Tsarnaev’s Contacts on Russian Trip Draw Scrutiny

Written By Unknown on Senin, 29 April 2013 | 13.07

F.B.I. agents are working closely with Russian security officials to reconstruct Tamerlan Tsarnaev's activities and connections in Dagestan during his six-month visit last year, tracking meetings he may have had with specific militants, his visits to a radical mosque and any indoctrination or training he may have received, law enforcement officials said Sunday.

At the same time, the bureau is also still looking for "persons of interest" in the United States who may have played a role in the radicalization of Mr. Tsarnaev, 26, and his younger brother Dzhokhar, 19, before the Boston Marathon bombing on April 15, Representative Mike Rogers, Republican of Michigan and chairman of the House Intelligence Committee, said on ABC News's "This Week" on Sunday. But Mr. Rogers said "the big unknown" remains what happened in Russia.

Investigators believe it is likely the Tsarnaev brothers were self-radicalized and got their bomb-making instructions strictly from the Internet. But they are still exploring the possibility that other people in Russia or the United States were critical influences, if not accomplices, and officials say it may be weeks before the full picture of their plot is clear.

Officials said they were still examining the conduct of the Tsarnaev brothers' mother, Zubeidat Tsarnaeva, and Tamerlan's wife, Katherine Russell, 24, who converted to Islam when she married him in 2010.

On Saturday, the Russian investigative newspaper Novaya Gazeta reported that Mr. Tsarnaev had sought to join the Muslim insurgency in Dagestan and had been in contact with several rebels who were killed by Russian authorities in late spring of 2012 while he was staying in Makhachkala, the regional capital. Mr. Tsarnaev left Dagestan in July 2012, just two days after a shootout between militants and the police in which several militants were killed, including William Plotnikov, 23, a Russian-born Canadian. Investigators are trying to determine whether Mr. Tsarnaev and Mr. Plotnikov met, one official said on Sunday.
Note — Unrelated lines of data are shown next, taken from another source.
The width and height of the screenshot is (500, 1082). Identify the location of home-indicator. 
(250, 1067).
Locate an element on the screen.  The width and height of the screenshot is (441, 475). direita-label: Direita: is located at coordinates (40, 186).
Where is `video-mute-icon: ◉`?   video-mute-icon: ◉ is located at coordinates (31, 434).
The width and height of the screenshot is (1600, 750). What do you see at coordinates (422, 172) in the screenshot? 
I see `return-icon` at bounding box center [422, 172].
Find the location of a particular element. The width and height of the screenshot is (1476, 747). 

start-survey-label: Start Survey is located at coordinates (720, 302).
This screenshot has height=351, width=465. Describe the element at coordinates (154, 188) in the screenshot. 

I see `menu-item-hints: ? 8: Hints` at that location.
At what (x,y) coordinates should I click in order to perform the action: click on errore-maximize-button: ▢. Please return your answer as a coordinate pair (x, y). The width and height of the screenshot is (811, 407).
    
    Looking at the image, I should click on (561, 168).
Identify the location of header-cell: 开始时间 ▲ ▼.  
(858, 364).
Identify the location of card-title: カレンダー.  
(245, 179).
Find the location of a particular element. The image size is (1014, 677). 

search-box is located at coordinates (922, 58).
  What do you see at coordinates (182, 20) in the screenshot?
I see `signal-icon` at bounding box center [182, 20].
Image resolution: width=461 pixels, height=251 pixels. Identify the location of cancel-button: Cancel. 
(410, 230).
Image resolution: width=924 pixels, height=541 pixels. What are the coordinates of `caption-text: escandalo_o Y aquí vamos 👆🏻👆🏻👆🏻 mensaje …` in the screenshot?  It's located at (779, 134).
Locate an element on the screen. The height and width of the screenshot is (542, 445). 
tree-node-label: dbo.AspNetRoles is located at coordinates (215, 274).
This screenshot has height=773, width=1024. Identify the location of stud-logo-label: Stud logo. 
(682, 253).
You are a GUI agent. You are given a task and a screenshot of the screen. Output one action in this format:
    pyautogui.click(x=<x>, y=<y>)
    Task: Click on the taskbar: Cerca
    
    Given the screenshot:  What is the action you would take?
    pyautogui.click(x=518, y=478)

In 2011, Russian officials sent a warning about Mr. Tsarnaev's extremist views to both the F.B.I. and the C.I.A., saying they believed he was coming to Dagestan, a republic in southern Russia, to connect with underground groups. That warning was based on telephone conversations intercepted by Russian intelligence, including one between Mr. Tsarnaev and his mother, in which they discussed jihad, Russian authorities have told the F.B.I.

Experts on the effort by Russian authorities to contain the Muslim insurgency in Dagestan and elsewhere in the North Caucasus region said that if officials were aware of Mr. Tsarnaev's arrival in Dagestan in January 2012, he probably would have been under scrutiny throughout his time there.

"He would have been flagged at the airport, when he entered Dagestan and when he went to the mosque," said Jean-Francois Ratelle, a Canadian scholar at George Washington University who is studying the insurgency in Dagestan. Mr. Ratelle said that in his own research trips to Dagestan, he had been stopped almost every day on the street by police officers checking his registration papers, in part because he has a beard, which is seen as a possible sign of religious devotion.

It is unclear how closely the police were tracking Mr. Tsarnaev, but his mother described at least one instance in which her son was stopped by the police along the beach in Makhachkala, where Mr. Tsarnaev's parents live, and brought in for questioning.

"He's like: 'The police came there and they asked for documents,' " Ms. Tsarnaeva said at a news conference last week. "They asked him to follow. He was asking them, he was like in shock. He's like: 'What, is there something wrong with me? Am I strange, or don't look like everybody?' "

At the news conference, the brothers' father, Anzor Tsarnaev, acknowledged that Mr. Tsarnaev had occasionally prayed at a mosque on Kotrova Street in Makhachkala that is known as a gathering spot for some Salafists with extremist views. The mosque is just a short walk from the soccer stadium for the local Dynamo team. Graffiti, written in stark red on a white wall nearby the mosque says, "Victory or paradise."

Andrew Roth and Ian Austen contributed reporting.